▸ INSTRUCTIONS FOR THE TASK: Retype the records exactly, with nothing added or dropped.

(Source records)
++++++++++++++++++++

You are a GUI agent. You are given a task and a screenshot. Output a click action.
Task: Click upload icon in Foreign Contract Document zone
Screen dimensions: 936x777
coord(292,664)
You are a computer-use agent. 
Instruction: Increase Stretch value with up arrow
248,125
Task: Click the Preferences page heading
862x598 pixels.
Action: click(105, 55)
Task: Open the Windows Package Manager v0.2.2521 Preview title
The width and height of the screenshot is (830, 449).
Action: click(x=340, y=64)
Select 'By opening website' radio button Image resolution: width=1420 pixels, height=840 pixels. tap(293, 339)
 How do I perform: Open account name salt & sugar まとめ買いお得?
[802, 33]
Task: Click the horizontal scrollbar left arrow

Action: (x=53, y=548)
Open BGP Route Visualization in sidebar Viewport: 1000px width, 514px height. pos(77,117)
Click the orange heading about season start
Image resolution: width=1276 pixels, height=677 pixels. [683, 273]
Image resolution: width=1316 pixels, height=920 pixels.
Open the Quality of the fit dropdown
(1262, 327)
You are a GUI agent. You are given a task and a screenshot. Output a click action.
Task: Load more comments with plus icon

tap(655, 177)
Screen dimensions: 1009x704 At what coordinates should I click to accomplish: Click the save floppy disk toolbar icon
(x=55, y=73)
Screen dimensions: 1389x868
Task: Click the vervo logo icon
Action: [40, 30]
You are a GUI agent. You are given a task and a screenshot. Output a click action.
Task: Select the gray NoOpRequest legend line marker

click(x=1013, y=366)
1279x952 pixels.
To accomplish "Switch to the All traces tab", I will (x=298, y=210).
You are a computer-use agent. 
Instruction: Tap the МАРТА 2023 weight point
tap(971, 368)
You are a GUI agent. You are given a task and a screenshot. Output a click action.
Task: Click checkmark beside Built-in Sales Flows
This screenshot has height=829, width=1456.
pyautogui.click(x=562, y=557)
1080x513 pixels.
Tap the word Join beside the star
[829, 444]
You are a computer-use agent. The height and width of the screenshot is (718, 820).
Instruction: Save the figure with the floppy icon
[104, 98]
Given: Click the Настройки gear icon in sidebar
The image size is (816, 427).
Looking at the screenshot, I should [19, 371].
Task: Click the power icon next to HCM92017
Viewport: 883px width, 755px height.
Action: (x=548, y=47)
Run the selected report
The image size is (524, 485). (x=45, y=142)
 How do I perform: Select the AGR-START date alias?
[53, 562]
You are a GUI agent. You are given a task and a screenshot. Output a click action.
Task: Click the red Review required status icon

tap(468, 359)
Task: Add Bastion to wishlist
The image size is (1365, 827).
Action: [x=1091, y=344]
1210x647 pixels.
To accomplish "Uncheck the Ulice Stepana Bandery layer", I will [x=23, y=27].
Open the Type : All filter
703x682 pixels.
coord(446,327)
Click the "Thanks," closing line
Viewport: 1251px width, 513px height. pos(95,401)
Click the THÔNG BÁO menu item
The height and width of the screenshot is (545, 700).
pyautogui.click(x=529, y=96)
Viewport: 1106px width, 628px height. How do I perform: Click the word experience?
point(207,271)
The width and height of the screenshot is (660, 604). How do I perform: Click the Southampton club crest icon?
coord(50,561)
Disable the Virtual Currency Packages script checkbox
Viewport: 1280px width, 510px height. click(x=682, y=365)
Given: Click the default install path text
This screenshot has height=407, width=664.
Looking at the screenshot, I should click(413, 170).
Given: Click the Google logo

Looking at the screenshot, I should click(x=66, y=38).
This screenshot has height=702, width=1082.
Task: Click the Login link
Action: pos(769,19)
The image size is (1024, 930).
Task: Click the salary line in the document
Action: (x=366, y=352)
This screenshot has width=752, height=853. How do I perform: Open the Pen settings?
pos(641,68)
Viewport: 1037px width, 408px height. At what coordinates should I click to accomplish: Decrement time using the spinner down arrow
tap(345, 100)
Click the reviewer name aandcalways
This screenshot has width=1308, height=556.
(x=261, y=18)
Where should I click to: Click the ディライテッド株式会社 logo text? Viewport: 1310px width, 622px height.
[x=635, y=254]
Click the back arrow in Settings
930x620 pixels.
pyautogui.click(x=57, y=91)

++++++++++++++++++++

▸ SOLUTION TO THE EXERCISE:
You are a GUI agent. You are given a task and a screenshot. Output a click action.
Task: Click upload icon in Foreign Contract Document zone
Screen dimensions: 936x777
coord(292,664)
You are a computer-use agent. 
Instruction: Increase Stretch value with up arrow
248,125
Task: Click the Preferences page heading
862x598 pixels.
Action: click(105, 55)
Task: Open the Windows Package Manager v0.2.2521 Preview title
The width and height of the screenshot is (830, 449).
Action: click(x=340, y=64)
Select 'By opening website' radio button Image resolution: width=1420 pixels, height=840 pixels. tap(293, 339)
 How do I perform: Open account name salt & sugar まとめ買いお得?
[802, 33]
Task: Click the horizontal scrollbar left arrow

Action: (x=53, y=548)
Open BGP Route Visualization in sidebar Viewport: 1000px width, 514px height. pos(77,117)
Click the orange heading about season start
Image resolution: width=1276 pixels, height=677 pixels. [683, 273]
Image resolution: width=1316 pixels, height=920 pixels.
Open the Quality of the fit dropdown
(1262, 327)
You are a GUI agent. You are given a task and a screenshot. Output a click action.
Task: Load more comments with plus icon

tap(655, 177)
Screen dimensions: 1009x704 At what coordinates should I click to accomplish: Click the save floppy disk toolbar icon
(x=55, y=73)
Screen dimensions: 1389x868
Task: Click the vervo logo icon
Action: [40, 30]
You are a GUI agent. You are given a task and a screenshot. Output a click action.
Task: Select the gray NoOpRequest legend line marker

click(x=1013, y=366)
1279x952 pixels.
To accomplish "Switch to the All traces tab", I will (x=298, y=210).
You are a computer-use agent. 
Instruction: Tap the МАРТА 2023 weight point
tap(971, 368)
You are a GUI agent. You are given a task and a screenshot. Output a click action.
Task: Click checkmark beside Built-in Sales Flows
This screenshot has height=829, width=1456.
pyautogui.click(x=562, y=557)
1080x513 pixels.
Tap the word Join beside the star
[829, 444]
You are a computer-use agent. The height and width of the screenshot is (718, 820).
Instruction: Save the figure with the floppy icon
[104, 98]
Given: Click the Настройки gear icon in sidebar
The image size is (816, 427).
Looking at the screenshot, I should [19, 371].
Task: Click the power icon next to HCM92017
Viewport: 883px width, 755px height.
Action: (x=548, y=47)
Run the selected report
The image size is (524, 485). (x=45, y=142)
 How do I perform: Select the AGR-START date alias?
[53, 562]
You are a GUI agent. You are given a task and a screenshot. Output a click action.
Task: Click the red Review required status icon

tap(468, 359)
Task: Add Bastion to wishlist
The image size is (1365, 827).
Action: [x=1091, y=344]
1210x647 pixels.
To accomplish "Uncheck the Ulice Stepana Bandery layer", I will [x=23, y=27].
Open the Type : All filter
703x682 pixels.
coord(446,327)
Click the "Thanks," closing line
Viewport: 1251px width, 513px height. pos(95,401)
Click the THÔNG BÁO menu item
The height and width of the screenshot is (545, 700).
pyautogui.click(x=529, y=96)
Viewport: 1106px width, 628px height. How do I perform: Click the word experience?
point(207,271)
The width and height of the screenshot is (660, 604). How do I perform: Click the Southampton club crest icon?
coord(50,561)
Disable the Virtual Currency Packages script checkbox
Viewport: 1280px width, 510px height. click(x=682, y=365)
Given: Click the default install path text
This screenshot has height=407, width=664.
Looking at the screenshot, I should click(413, 170).
Given: Click the Google logo

Looking at the screenshot, I should click(x=66, y=38).
This screenshot has height=702, width=1082.
Task: Click the Login link
Action: pos(769,19)
The image size is (1024, 930).
Task: Click the salary line in the document
Action: (x=366, y=352)
This screenshot has width=752, height=853. How do I perform: Open the Pen settings?
pos(641,68)
Viewport: 1037px width, 408px height. At what coordinates should I click to accomplish: Decrement time using the spinner down arrow
tap(345, 100)
Click the reviewer name aandcalways
This screenshot has width=1308, height=556.
(x=261, y=18)
Where should I click to: Click the ディライテッド株式会社 logo text? Viewport: 1310px width, 622px height.
[x=635, y=254]
Click the back arrow in Settings
930x620 pixels.
pyautogui.click(x=57, y=91)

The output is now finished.